Write out, word for word, the part of the Canon camera analysis between "In 1933, Canon" and "Mark II camera.", inclusive.

§ Selected passage
+++
Research analysis for Canon Camera
The product name under analysis and research is Canon camera. It lies under the photography product category. Relevant information about Canon cameras can be found on various sources including www.canon.co.uk and www.theverge.com websites. I am studying this brand with an aim of identifying its equity. This study entails various consequences on brand equity, for example, consumer preference biasness. The purpose of the study is to find out the styles used by consumers to make decisions using consumer inventory, investigate the comparison between styles of decision making, and consumer purchasing effort of the digital cameras. This study will also entail the product life cycle with regard to the consumer behavior. This will entail promotional methods for the product that will enhance the marketing plan.
In 1933, Canon established an optical instrument laboratory. Later on in 1962, it built a five year plan preparation to enter into the business market fully. In 1967, the management opened a new headquarter in Kosugi office, which acted as a business solution and provided activities on information technology. Opening the branch had a great impact as it boosted the camera production to one hundred million units. Production of the digital camera reaches two hundred and fifty million units in 2014, after Canon signed its global partnership with Volkswagen with a task of managing print services. Later on, Canon entered industrial markets for cameras by launching M15P-CL camera for devices inspection. In 2016, Canon appointed a new corporate structure(“Canon CR6–45NMf Retinal Camera Adds Digital and Fluorescein Capabilities”, 1999). It then launchees the EOS-1D X Mark II camera.
+++
(Stored data entries)

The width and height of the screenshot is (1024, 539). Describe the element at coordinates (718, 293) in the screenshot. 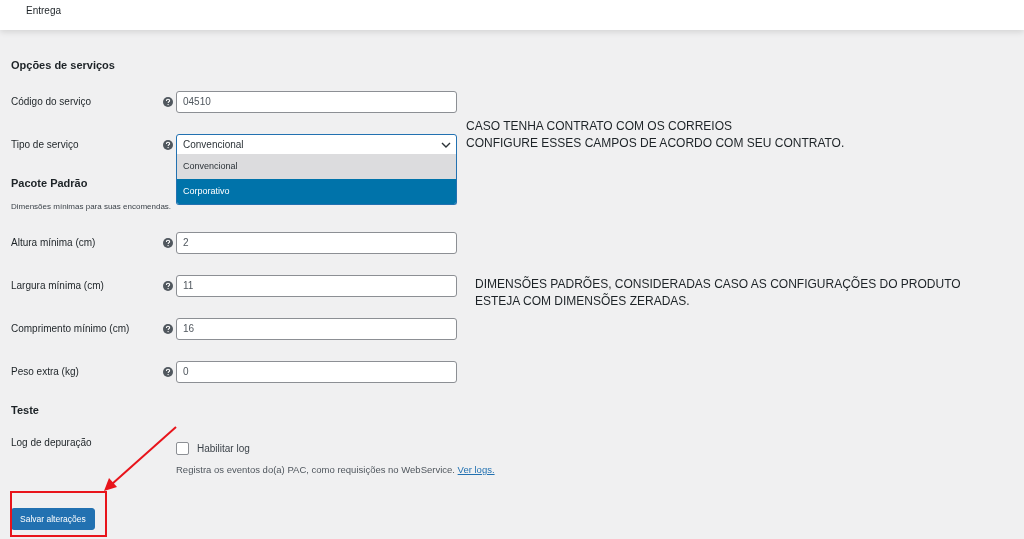

I see `annotation-note: DIMENSÕES PADRÕES, CONSIDERADAS CASO AS CONFIGURAÇÕES DO PRODUTO ESTEJA COM DIMENSÕES ZERADAS.` at that location.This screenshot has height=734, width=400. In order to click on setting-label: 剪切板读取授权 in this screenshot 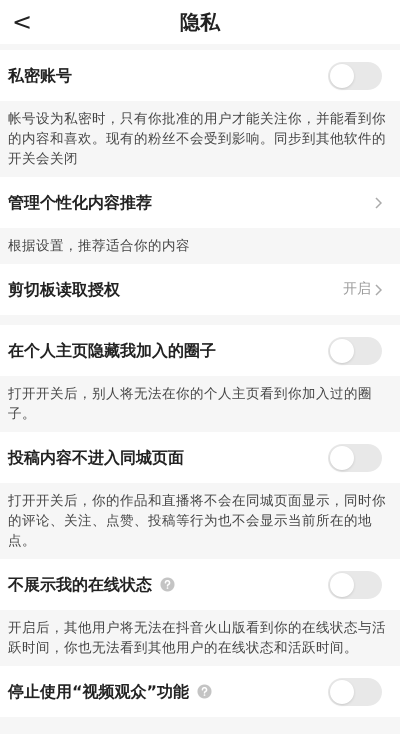, I will do `click(64, 289)`. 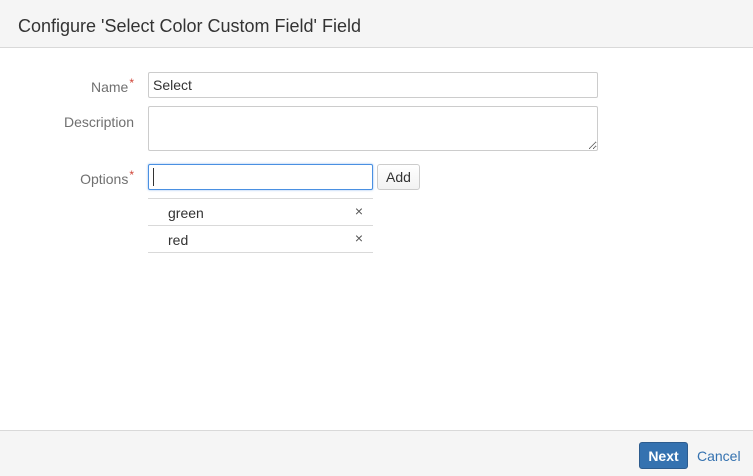 I want to click on cancel-link: Cancel, so click(x=719, y=456).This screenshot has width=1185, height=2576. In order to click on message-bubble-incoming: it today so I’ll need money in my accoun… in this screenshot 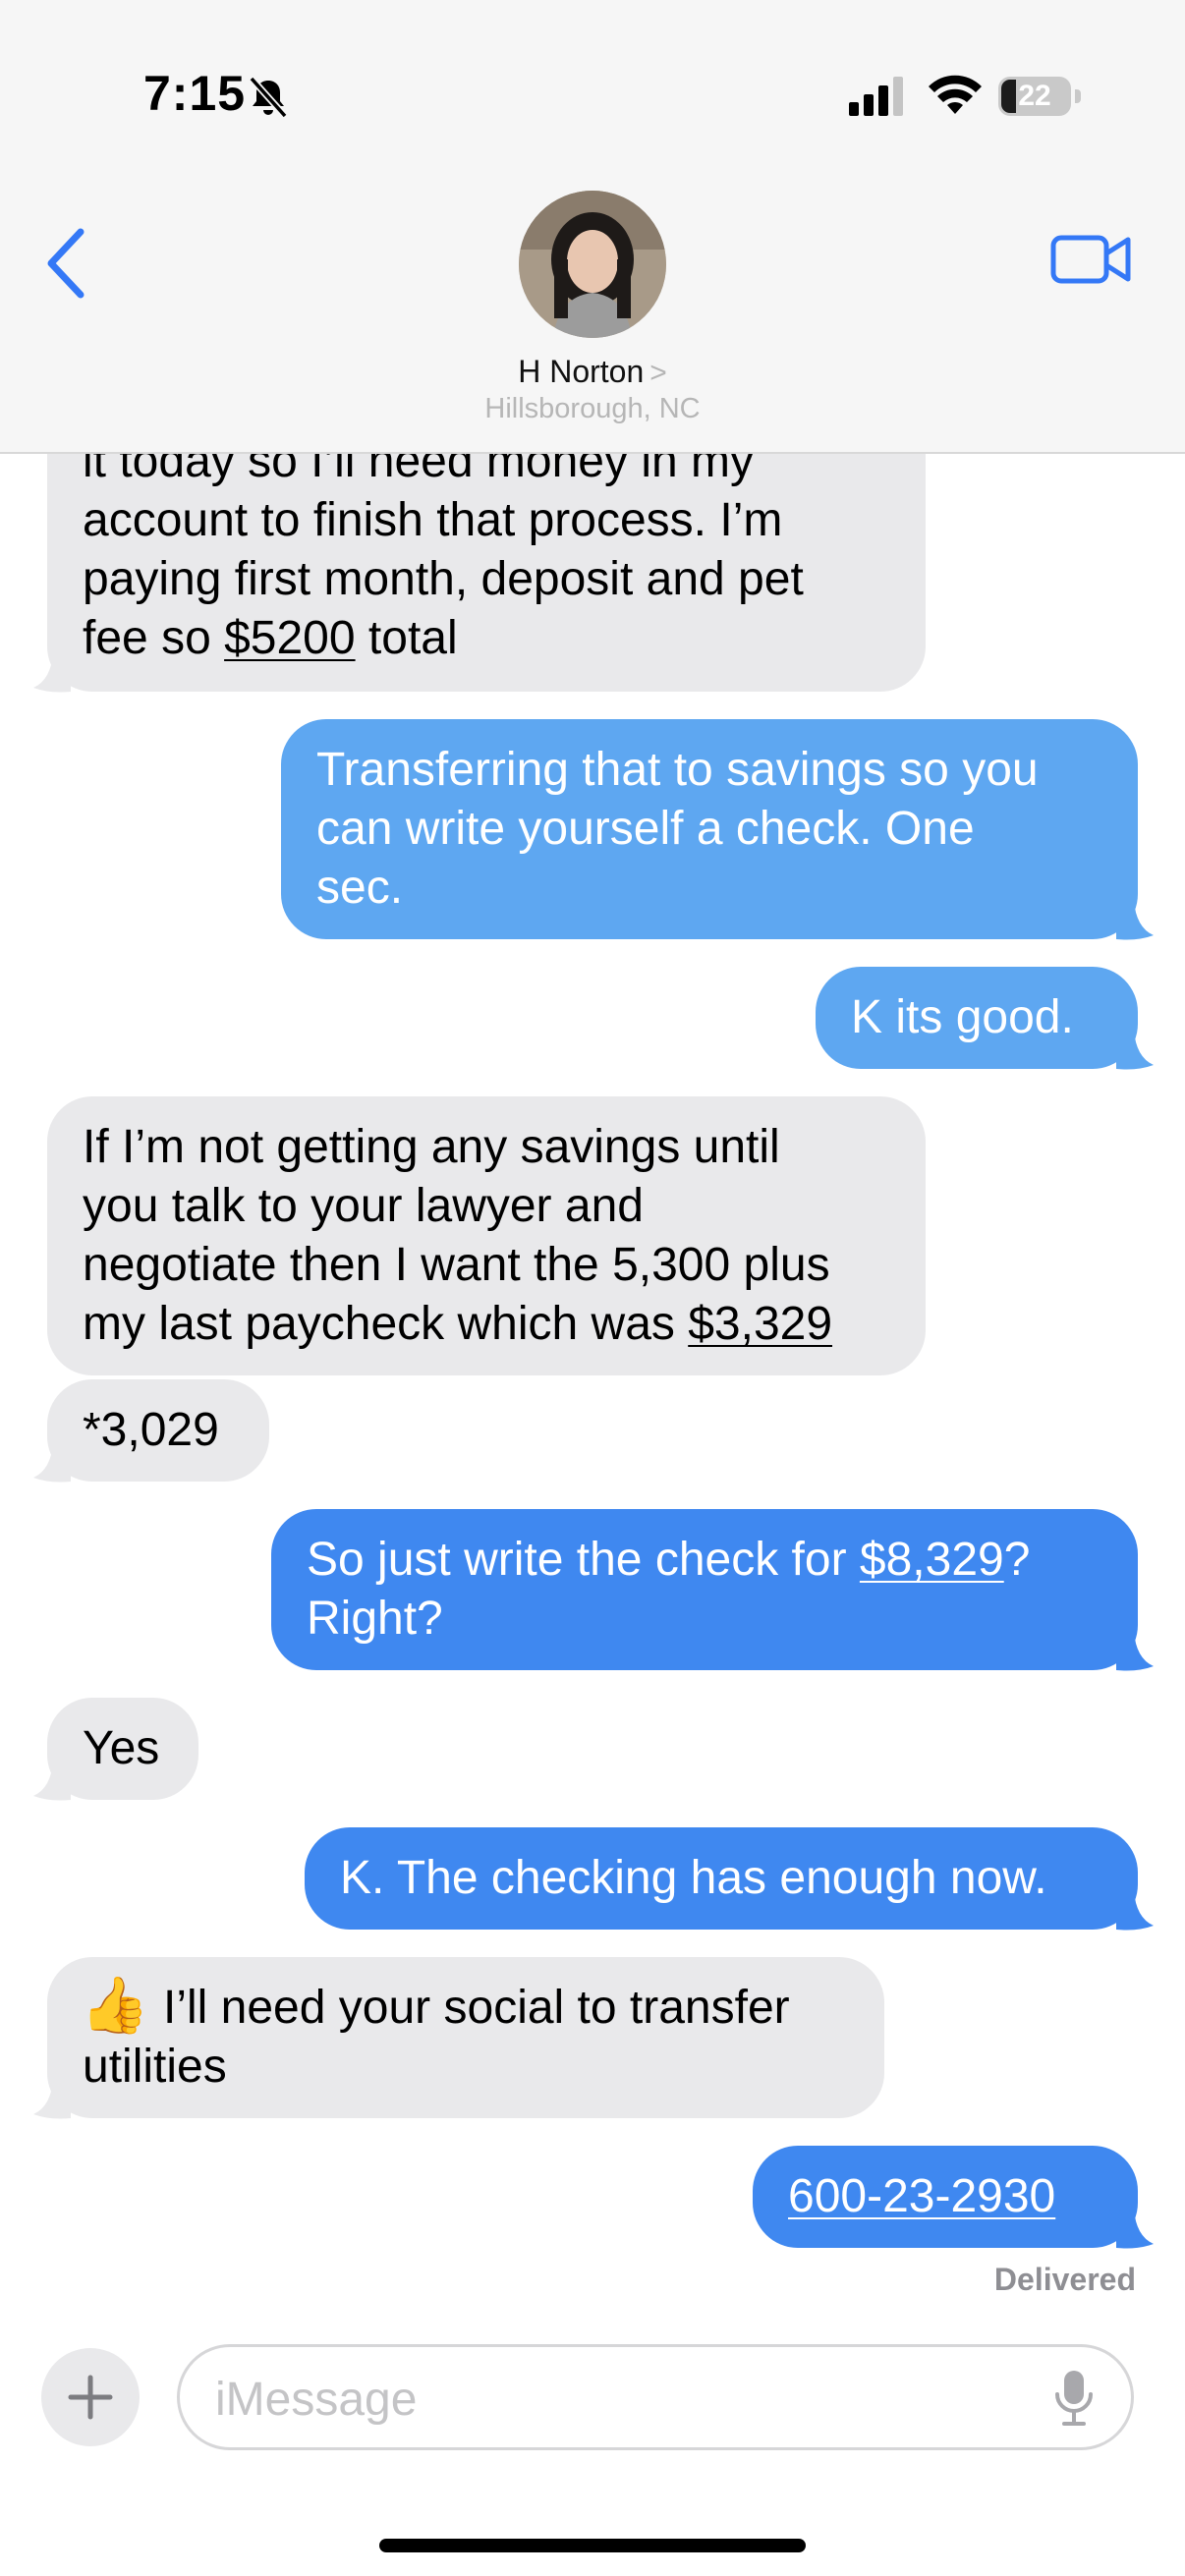, I will do `click(487, 552)`.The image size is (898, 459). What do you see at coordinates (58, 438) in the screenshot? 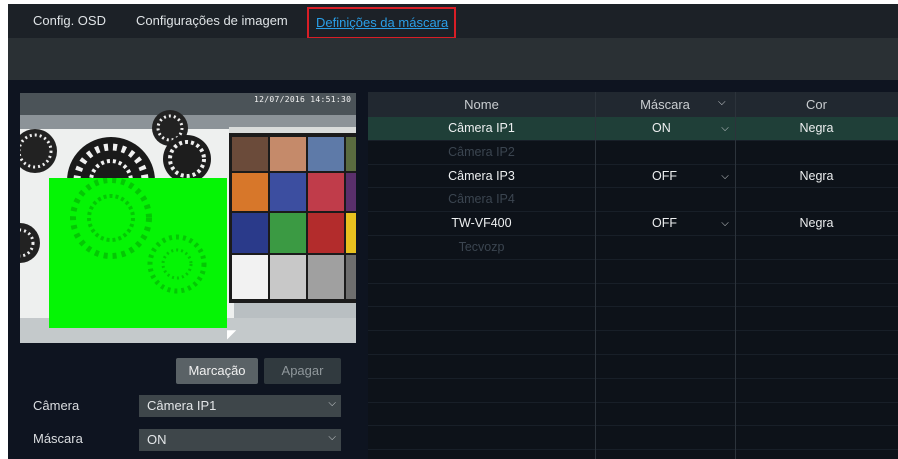
I see `mask-label: Máscara` at bounding box center [58, 438].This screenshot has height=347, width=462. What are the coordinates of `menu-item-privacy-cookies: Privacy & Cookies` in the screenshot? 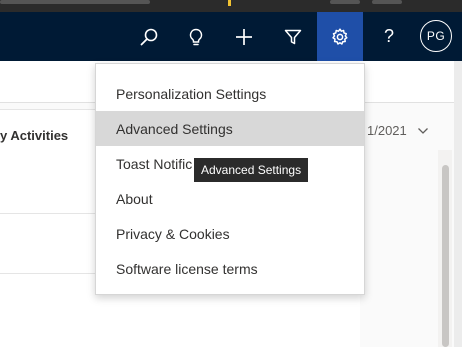 It's located at (230, 234).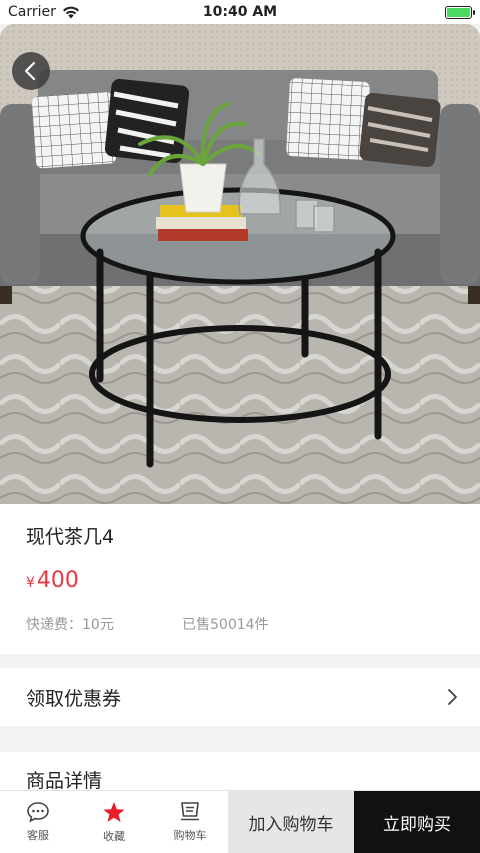 This screenshot has width=480, height=853. I want to click on chevron-right-icon, so click(452, 697).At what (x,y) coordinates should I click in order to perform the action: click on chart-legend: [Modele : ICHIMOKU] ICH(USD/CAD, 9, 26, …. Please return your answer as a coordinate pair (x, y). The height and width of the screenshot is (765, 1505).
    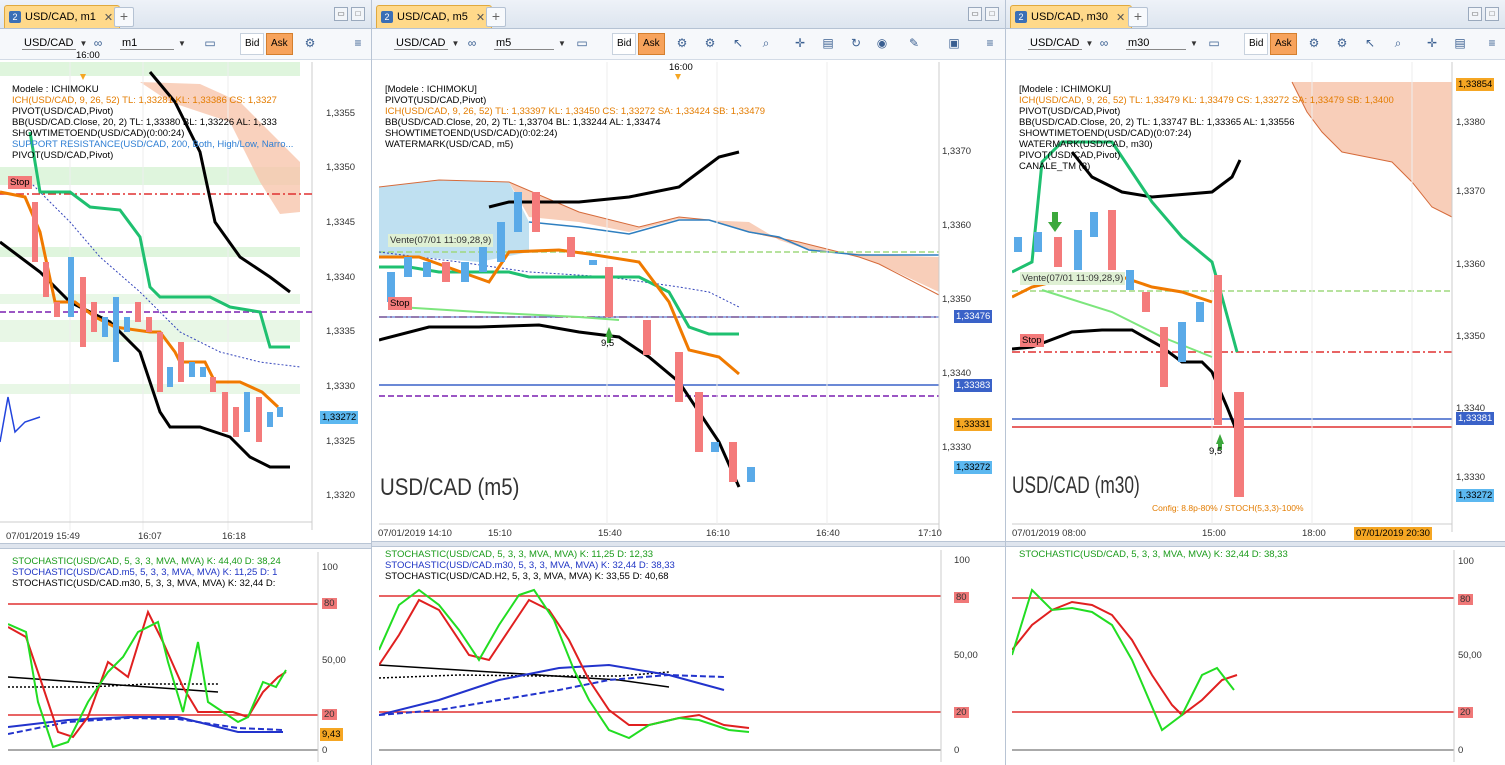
+++
§ Completed exercise
In 1933, Canon established an optical instrument laboratory. Later on in 1962, it built a five year plan preparation to enter into the business market fully. In 1967, the management opened a new headquarter in Kosugi office, which acted as a business solution and provided activities on information technology. Opening the branch had a great impact as it boosted the camera production to one hundred million units. Production of the digital camera reaches two hundred and fifty million units in 2014, after Canon signed its global partnership with Volkswagen with a task of managing print services. Later on, Canon entered industrial markets for cameras by launching M15P-CL camera for devices inspection. In 2016, Canon appointed a new corporate structure(“Canon CR6–45NMf Retinal Camera Adds Digital and Fluorescein Capabilities”, 1999). It then launchees the EOS-1D X Mark II camera.